Last year, Romania added its own contribution with Adrian Tofei’s Be My Cat: A Film For Anne. Unsettling at certain moments, it walks a thin line between video diary and a snuff film. When one looks back at some of the well-known entries in the genre, such as Cannibal Holocaust and Blair Witch, there’s a common theme that the two share. They both were successful at blurring the lines between reality and fantasy. Although Blair Witch hasn’t help up over time, it’s impact since its release is undeniable. Be My Cat deserves credit for appearing realistic at certain points, and getting the viewer involved as it progresses. Instead of passé found footage motifs such as a haunted house or exorcism, this one returns to what made the sub genre work in the first place. It presents itself as being realistic, and well within the realm of possibility. No matter what your preexisting opinion regarding found footage might be, there’s no denying this film deserves the praise that it’s received.

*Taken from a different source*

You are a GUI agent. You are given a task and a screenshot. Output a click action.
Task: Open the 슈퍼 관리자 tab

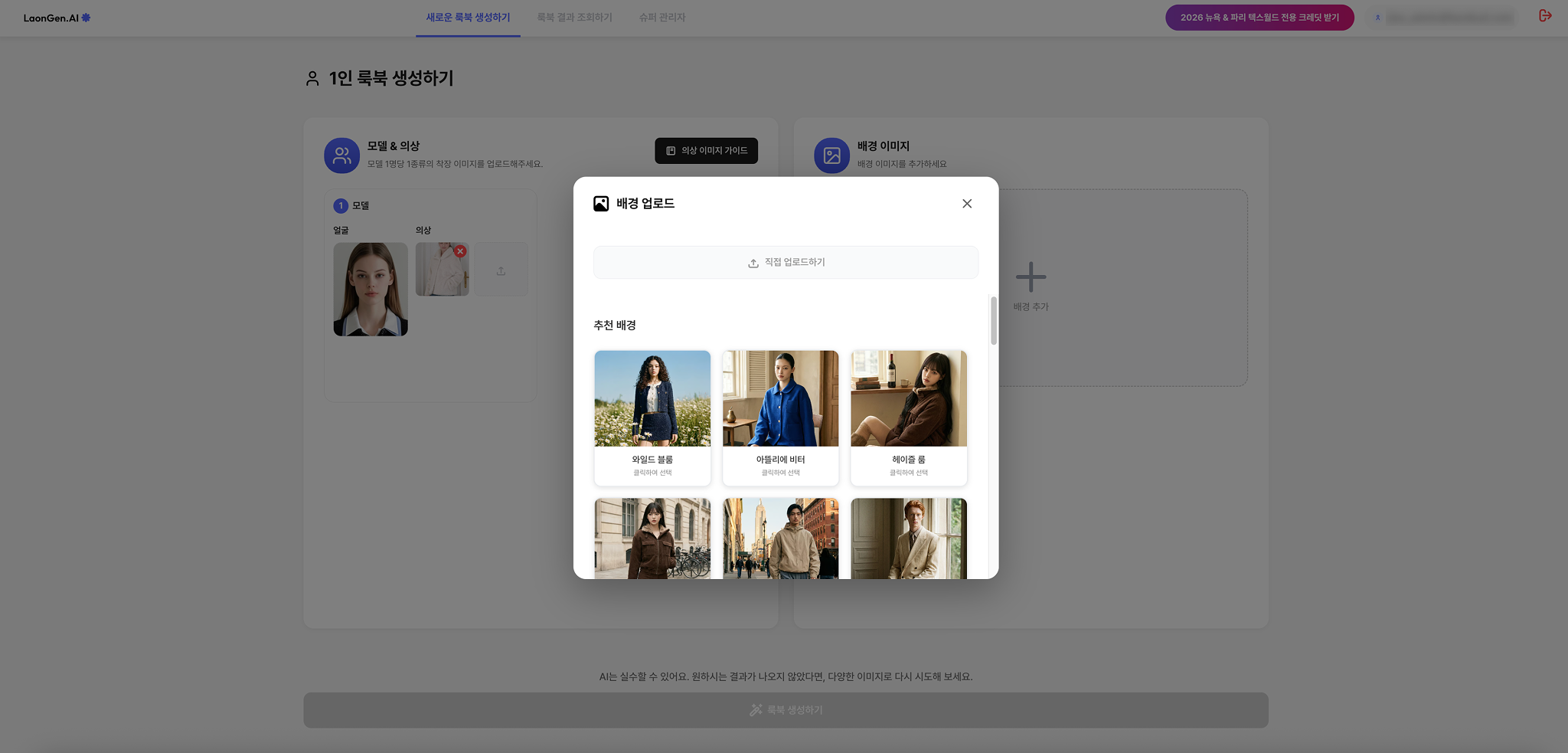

A story such as this is only as effective as the actors who bring it to life. The films lead portrayed by director Adrian Tofei. He displays the ambition and enthusiasm towards filmmaking exhibited by Roberto Benigni. He also possesses the mental characteristics reminiscent of Norman Bates. Much like the film he’s a part of, he walks a thin line between ambitious auteur and complete sociopath. He seems to be someone completely unaware about the seriousness or consequence of his actions. Tofei’s delivery is undoubtedly what holds this film together, and keeps you on edge in anticipation to what he plans on doing next. Constantly speaking to the camera about ‘being in character’ as the film within a film takes on a life of its own. Traveling into the world of unadulterated violence, we’re showcased the actions of someone completely withdrawn, and who lacks a moral compass. Be My Cat pushes the boundaries of what we’re used to getting from the sub genre, and delivers a unique character study. It’s low budget aesthetic works in its favor, and helps further the illusion of reality. This is also helped with a complete lack of a soundtrack, and the use of minimal locations.
Beneath the surface is another message, one that spoke to me as a member of the viewing audience. One factor that’s been with us for decades is the obsession that foreign countries have with mainstream American pop culture. (IE—Tofei’s unhealthy obsession with Anne Hathaway’s performance The Dark Knight Rises) As our story takes place in Romania, a country once part of the Eastern bloc during the cold war, much of the story feels like a commentary about how western trends have impacted this part of the world. Someone of a diseased mental state who obsesses over a celebrity is nothing new; just examine one of your local tabloids. Here, it’s another angle used to display our lead’s psychosis.
The general pacing of the film works to its advantage. Although slow at first, when it shifts into high gear, it’s a proverbial shock to the senses. It throws you right into the artificial world created by the film, and keeps you focused until the very end. Despite the redundancy that is often associated with this particular genre, Be My Cat is a new page in an old playbook. It certainly has the potential so set a new standard, and usher in a rebirth of the found footage horror film.